One of the hotbeds of the mask mandate debate is the northern Virginia suburb of Loudoun County, where parents, students, and teachers are facing off against county school officials. Children who went to school without wearing masks were separated from classmates by school administrators, which infuriated their parents.
Virginia Republican Gov. Glenn Youngkin issued an executive order that made mask-wearing optional in public schools, but it did not preclude multiple public school districts from rejecting the order. Loudoun County Public Schools is one of the districts that is resisting the return to normal, mask-free learning in school settings.
When students arrive without wearing a mask to school, the district escorted these students to auditoriums or the library to work on assignments independent of their peers and classmates. Some students have told media networks and outlets that school staff were required to escort them to using the restroom. Parents reiterated their opposition to these forceful tactics and said that it is unfairly impeding their children’s education because some of the students were not being taught by teachers at all.
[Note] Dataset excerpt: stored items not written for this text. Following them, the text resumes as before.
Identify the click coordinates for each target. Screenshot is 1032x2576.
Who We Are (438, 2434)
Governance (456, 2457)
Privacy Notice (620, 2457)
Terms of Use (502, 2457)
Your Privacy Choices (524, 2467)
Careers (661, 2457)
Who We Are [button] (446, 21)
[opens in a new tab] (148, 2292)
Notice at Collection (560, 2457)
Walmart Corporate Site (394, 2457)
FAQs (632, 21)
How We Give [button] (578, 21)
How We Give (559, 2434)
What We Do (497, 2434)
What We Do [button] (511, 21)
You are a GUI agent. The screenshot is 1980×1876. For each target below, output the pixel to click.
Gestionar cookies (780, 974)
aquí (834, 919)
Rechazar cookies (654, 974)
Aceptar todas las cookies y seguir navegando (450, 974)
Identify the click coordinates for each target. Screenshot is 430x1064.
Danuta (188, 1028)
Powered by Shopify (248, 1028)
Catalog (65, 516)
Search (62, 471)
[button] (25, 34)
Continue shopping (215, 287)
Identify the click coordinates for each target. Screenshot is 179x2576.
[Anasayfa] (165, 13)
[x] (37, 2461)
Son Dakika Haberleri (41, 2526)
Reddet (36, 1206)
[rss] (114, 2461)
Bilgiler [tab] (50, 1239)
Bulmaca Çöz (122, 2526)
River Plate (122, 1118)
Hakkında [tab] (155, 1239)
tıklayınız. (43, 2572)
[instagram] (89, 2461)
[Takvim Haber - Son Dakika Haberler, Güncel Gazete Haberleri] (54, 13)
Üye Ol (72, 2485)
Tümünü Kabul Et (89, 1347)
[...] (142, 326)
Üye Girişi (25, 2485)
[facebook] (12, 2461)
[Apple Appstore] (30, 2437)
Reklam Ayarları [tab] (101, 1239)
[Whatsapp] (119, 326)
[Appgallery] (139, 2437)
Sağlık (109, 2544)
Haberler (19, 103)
In a recent board meeting for the district, as reported by news outlet WTOP, one parent said, “My grade kids have been put in a room by themselves, and they’ve not been receiving any instruction.” One student told the board, “I was literally sitting in that office, doing nothing except a tiny bit of schoolwork, that took me like two minutes. That was the worst school experience I’ve ever had. It felt lonely and disappointing. It felt like solitary confinement, honestly.”
A parent blasted the board when he said, “It’s time to quit hiding behind our children, and asking them to sacrifice their youth, for your fear.”
Several other public speakers thanked the school board for standing by the mask mandate, but none cited any data. Data has consistently shown that mask-wearing does not significantly reduce virus transmission, despite claims from school districts, teachers’ unions, politicians, and public health officials.
Terms for two of the nine board members will end in December 2022, while the other seven board members’ terms expire in December 2023. There is a possibility that at least two board member seats are up for election this year, when parents could make their voice heard and elect new members that share their opinions on mask mandates.